Their latest project, a comic book commissioned by the Institute of Contemporary Art, entitled Cartoon Hits, reveals the visual and conceptual potency of their particular collaborative process. "We try to make art that is immune to appreciation," says Simon, encapsulating his and Sperandio's development of themselves as explorers of authorship.

These days, in the works of artistic duos as different as the Wilson twins and Jake and Dinos Chapman, we can see how total collaboration becomes a means of obscuring creative copyright; the artists become like a brand name - their signature takes on the impersonality of a logo. For Grennan and Sperandio, however, it is less their definition of themselves as artists that is vital to their partnership than their role as the near invisible instigators of the social dynamics they document. In their previous works, such as The Workers Make the Candy of their Dreams (1993) or Six Eastbourne Dentists (1994), Grennan and Sperandio responded to individual commissioning bodies to make works that brought about an anthropological study of social microcosms. The actual "art" resulting from these commissions, whether real candy bars or a set of competent but undistinguished photographs, was wholly secondary to the process by which the two artists had chosen to establish and infiltrate a particular situation. Last year, for the 10th anniversary of Manchester's Cornerhouse gallery, Grennan and Sperandio "recreated", in treated photographs, memories of the Cornerhouse that had been submitted by members of the public. Now, having chosen to present real stories in the format of comic books, Grennan and Sperandio's Cartoon Hits combines further recreation of real people's anecdotes with an increasing role for the artists as cartoon characters. And it's all done with computers.

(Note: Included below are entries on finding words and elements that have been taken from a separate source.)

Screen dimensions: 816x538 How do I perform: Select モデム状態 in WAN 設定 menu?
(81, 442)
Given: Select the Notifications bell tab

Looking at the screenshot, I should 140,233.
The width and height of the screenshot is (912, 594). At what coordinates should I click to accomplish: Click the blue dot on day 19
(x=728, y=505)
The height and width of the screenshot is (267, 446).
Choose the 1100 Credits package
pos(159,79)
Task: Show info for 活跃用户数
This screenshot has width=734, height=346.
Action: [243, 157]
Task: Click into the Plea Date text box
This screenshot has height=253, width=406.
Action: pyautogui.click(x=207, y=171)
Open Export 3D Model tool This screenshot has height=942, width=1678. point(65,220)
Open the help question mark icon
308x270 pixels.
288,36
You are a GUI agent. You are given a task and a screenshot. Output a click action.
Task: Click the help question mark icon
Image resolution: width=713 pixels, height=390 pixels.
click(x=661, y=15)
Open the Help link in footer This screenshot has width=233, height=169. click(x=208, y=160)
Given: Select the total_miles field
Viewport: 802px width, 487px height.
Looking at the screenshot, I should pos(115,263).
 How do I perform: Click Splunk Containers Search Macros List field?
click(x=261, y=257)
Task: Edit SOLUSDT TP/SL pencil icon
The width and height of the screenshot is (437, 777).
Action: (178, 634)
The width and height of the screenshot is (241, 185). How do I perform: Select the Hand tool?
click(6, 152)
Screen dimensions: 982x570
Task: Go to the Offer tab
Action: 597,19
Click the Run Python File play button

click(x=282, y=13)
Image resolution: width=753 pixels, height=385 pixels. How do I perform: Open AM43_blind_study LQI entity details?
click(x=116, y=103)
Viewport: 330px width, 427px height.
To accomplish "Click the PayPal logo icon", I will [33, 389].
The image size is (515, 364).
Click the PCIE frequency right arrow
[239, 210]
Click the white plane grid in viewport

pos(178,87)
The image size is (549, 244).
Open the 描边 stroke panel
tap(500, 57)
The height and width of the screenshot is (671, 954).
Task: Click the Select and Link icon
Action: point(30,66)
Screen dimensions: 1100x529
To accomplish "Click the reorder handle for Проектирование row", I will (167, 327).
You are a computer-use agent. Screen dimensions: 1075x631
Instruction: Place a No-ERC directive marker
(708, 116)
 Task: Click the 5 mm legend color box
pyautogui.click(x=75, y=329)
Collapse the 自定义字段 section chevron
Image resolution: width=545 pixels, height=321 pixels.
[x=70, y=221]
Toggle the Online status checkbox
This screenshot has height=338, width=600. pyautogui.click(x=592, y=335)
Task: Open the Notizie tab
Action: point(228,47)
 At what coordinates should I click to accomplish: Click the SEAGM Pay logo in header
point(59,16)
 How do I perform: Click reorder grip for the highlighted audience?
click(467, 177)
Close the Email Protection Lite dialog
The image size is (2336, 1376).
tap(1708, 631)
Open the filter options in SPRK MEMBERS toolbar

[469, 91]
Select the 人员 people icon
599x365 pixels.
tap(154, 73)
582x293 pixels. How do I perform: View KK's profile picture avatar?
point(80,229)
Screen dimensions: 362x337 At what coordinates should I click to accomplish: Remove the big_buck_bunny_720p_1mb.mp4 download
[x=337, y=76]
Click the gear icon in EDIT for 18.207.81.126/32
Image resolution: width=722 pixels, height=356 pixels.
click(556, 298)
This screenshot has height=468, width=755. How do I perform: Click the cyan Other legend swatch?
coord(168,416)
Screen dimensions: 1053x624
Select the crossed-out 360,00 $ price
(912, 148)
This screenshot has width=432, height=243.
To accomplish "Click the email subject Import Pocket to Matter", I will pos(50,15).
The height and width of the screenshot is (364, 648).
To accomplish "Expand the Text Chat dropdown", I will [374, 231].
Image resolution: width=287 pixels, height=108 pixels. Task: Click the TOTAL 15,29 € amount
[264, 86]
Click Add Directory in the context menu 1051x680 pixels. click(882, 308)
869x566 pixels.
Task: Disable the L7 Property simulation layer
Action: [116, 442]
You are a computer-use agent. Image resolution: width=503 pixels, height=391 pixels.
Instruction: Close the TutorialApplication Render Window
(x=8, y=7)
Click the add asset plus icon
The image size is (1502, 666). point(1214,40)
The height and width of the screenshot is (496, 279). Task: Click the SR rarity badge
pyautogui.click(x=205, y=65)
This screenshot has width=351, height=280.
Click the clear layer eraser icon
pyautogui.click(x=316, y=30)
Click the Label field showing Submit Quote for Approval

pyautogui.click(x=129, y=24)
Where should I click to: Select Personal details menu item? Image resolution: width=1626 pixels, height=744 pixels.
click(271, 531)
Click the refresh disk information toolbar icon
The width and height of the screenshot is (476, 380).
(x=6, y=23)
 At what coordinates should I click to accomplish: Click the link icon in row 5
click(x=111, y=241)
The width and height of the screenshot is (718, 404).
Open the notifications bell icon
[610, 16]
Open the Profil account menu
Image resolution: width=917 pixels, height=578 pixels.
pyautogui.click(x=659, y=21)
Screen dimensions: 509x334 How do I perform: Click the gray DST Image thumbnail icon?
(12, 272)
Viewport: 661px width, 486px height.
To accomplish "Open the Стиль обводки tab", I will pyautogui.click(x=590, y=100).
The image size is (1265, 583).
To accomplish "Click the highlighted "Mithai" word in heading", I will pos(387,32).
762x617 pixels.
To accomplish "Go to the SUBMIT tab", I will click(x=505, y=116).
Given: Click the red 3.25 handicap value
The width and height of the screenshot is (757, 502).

"Entertainment is vital," says Grennan. "It's essential to have fun. But we're beginning to enter the books as though we're playing ourselves in generic roles - usually being mangled or otherwise obliterated." Cartoon Hits is visually gorgeous, with the lush pastel colours of Japanese packaging and the rich use of framing that turns successful comic-book art into a choreography of words, pictures and psychedelic detail. On the cover, the artists are depicted chained at the bottom of the Hudson river, and throughout the book they make cameo appearances in which they blandly offer some definition of their project.

Grennan and Sperandio sit on the disputed boundaries between art and popular culture. Cartoon Hits, therefore, can be whatever you want. Whatever it is, it's provocative and entertaining, showing how much can be achieved with a photo base, a computer and a good idea.